Did Jesus Predict the Destruction of the Second Temple?

“There will not be left here one stone upon another.”

by Rich Robinson | October 28 2024

As we know, Jerusalem was at one time home to the Temple, the edifice that was the heartbeat of Judaism from the days of King Solomon until the latter part of the first century AD.

There were actually two temples. The First Temple, constructed by King Solomon in the tenth century BC, was demolished when the Babylonians took the Jewish people into exile.

The Second Temple was rebuilt after many of the exiles returned to Judah but was later greatly enlarged and ornamented by King Herod, so that by the first century, it was a truly magnificent structure. It too was destroyed—this time by the Romans at the end of the First Jewish Revolt against Rome (AD 66–70). The fast day of Tisha B’Av commemorates both destructions.

Our prophets tell us that the First Temple was destroyed because we fell into pagan idolatry, which led to all kinds of social evils.

And the Second Temple? Why was it destroyed? Interestingly, the rabbis and Jesus had similar things to say about this.

What the Rabbis Said

The Talmud was compiled several centuries after the time of Jesus and the Second Temple. Within its pages, we find a reason for the destruction and subsequent loss of Jewish sovereignty over the land. That reason is given as sinat hinam—“baseless hatred”1—that is, baseless hatred between Jew and fellow Jew.

Some translate the phrase as “wanton” hatred or explain it as hatred based on selfishness. The generation prior to the Temple’s destruction was said to be guilty of this sin, a sin severe enough to warrant God’s allowing—or even causing—the Temple to be razed.

What Jesus Said

Jesus lived in the era preceding the Second Temple’s destruction. And what he had to say about his generation was perhaps even more pointed than the rabbis, because he was saying it to his own generation, warning them away from the path they were choosing.

There will not be left here one stone upon another.

Jesus and his disciples frequently found themselves in the Temple precincts, and there he predicted its coming destruction. One time,

Jesus left the temple and was going away, when his disciples came to point out to him the buildings of the temple. But he answered them, “You see all these, do you not? Truly, I say to you, there will not be left here one stone upon another that will not be thrown down.”2

Another time, seated on the hill across from the Temple, Jesus adopted a more dystopian tone.

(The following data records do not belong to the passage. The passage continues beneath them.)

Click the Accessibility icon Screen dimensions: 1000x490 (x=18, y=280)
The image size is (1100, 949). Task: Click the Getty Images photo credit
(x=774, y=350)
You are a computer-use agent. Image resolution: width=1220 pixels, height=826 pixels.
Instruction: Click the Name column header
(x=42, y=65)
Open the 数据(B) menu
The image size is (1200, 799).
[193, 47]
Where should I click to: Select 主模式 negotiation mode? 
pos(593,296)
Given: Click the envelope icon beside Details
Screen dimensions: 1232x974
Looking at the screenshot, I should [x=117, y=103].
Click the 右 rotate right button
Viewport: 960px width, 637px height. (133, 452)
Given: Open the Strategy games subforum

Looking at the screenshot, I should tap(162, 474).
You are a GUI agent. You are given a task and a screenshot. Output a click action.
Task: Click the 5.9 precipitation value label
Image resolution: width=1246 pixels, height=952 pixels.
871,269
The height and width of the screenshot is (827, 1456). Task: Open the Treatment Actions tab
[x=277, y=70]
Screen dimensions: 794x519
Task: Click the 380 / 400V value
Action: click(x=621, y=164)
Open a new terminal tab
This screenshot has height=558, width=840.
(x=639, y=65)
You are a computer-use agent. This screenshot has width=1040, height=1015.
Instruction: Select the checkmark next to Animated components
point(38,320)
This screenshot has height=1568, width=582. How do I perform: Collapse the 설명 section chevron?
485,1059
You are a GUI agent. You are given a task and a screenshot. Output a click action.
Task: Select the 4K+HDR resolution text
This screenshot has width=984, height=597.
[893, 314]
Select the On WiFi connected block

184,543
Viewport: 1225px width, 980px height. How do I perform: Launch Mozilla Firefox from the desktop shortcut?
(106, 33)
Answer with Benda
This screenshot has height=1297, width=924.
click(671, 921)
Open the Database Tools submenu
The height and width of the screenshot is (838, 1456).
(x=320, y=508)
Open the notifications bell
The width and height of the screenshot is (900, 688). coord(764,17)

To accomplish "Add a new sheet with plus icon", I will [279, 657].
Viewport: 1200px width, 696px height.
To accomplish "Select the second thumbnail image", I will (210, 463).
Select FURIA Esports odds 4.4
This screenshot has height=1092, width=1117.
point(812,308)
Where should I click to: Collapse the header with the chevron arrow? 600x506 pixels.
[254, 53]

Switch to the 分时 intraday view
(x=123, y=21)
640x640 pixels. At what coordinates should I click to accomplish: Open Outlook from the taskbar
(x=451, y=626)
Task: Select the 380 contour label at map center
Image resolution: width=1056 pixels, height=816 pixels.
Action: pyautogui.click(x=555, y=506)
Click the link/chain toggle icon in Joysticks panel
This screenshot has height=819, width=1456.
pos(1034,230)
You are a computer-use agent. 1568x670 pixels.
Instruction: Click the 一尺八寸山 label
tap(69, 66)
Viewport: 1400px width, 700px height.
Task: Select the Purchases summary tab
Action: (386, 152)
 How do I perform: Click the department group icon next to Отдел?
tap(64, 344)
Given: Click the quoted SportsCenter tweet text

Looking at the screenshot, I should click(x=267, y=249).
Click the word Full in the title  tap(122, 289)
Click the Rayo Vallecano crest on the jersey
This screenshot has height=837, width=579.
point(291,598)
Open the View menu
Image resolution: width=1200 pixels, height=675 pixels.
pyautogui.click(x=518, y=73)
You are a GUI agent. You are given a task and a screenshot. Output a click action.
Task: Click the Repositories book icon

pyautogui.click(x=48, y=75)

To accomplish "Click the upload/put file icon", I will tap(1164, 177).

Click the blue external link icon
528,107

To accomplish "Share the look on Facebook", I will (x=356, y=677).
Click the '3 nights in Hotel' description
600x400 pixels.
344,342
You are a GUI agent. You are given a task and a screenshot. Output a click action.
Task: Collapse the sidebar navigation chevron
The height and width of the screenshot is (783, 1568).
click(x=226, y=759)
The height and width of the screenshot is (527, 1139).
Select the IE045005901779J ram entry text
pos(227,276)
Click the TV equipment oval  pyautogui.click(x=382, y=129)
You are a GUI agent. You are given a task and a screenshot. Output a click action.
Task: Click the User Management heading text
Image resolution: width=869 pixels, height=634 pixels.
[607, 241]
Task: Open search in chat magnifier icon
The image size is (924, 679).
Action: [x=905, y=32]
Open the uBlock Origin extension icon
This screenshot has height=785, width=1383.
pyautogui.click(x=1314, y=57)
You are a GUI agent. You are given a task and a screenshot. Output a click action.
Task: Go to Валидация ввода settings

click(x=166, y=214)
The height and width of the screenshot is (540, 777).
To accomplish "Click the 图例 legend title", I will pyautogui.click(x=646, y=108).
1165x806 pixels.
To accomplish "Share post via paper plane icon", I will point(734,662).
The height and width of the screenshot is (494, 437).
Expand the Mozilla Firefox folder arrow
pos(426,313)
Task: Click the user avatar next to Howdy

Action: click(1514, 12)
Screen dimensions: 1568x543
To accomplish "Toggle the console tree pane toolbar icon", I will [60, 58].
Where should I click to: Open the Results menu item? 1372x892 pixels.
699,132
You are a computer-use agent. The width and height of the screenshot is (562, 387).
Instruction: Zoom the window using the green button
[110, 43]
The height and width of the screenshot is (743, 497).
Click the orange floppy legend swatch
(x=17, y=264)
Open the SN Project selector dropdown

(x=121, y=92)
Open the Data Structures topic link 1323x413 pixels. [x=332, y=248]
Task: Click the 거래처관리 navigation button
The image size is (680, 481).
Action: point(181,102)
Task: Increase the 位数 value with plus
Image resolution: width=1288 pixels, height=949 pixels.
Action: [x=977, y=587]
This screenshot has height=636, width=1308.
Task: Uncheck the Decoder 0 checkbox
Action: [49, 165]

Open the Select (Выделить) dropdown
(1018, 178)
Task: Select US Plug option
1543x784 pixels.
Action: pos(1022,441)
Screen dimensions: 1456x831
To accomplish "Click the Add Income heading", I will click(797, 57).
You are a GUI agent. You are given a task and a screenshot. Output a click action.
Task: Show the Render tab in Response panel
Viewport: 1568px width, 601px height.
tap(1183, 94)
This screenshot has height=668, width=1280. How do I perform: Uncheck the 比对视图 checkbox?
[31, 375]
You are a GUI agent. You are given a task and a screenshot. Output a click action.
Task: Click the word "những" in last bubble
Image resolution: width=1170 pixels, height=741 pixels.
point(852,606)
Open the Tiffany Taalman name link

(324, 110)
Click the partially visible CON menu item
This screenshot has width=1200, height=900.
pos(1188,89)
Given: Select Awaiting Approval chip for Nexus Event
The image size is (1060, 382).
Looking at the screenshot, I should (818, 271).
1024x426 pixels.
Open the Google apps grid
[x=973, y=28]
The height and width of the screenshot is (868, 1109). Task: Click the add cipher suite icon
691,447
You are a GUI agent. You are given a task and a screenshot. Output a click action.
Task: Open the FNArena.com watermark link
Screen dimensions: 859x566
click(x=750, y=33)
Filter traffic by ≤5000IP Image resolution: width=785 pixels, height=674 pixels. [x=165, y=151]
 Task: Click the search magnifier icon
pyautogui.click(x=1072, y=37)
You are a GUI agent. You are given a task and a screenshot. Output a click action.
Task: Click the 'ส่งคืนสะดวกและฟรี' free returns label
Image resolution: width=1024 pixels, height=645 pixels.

But when you see Jerusalem surrounded by armies, then know that its desolation has come near. Then let those who are in Judea flee to the mountains, and let those who are inside the city depart, and let not those who are out in the country enter it, for these are days of vengeance, to fulfill all that is written.

Alas for women who are pregnant and for those who are nursing infants in those days! For there will be great distress upon the earth and wrath against this people. They will fall by the edge of the sword and be led captive among all nations, and Jerusalem will be trampled underfoot by the Gentiles, until the times of the Gentiles are fulfilled.3

Why did Jesus predict that the Temple, and consequently the entire city of Jerusalem, would undergo destruction and devastation? Here, the Talmudic rabbis and Jesus were in sync because Jesus also said similar things about his own generation.

For Example

But to what shall I compare this generation? It is like children sitting in the marketplaces and calling to their playmates, “We played the flute for you, and you did not dance; we sang a dirge, and you did not mourn.”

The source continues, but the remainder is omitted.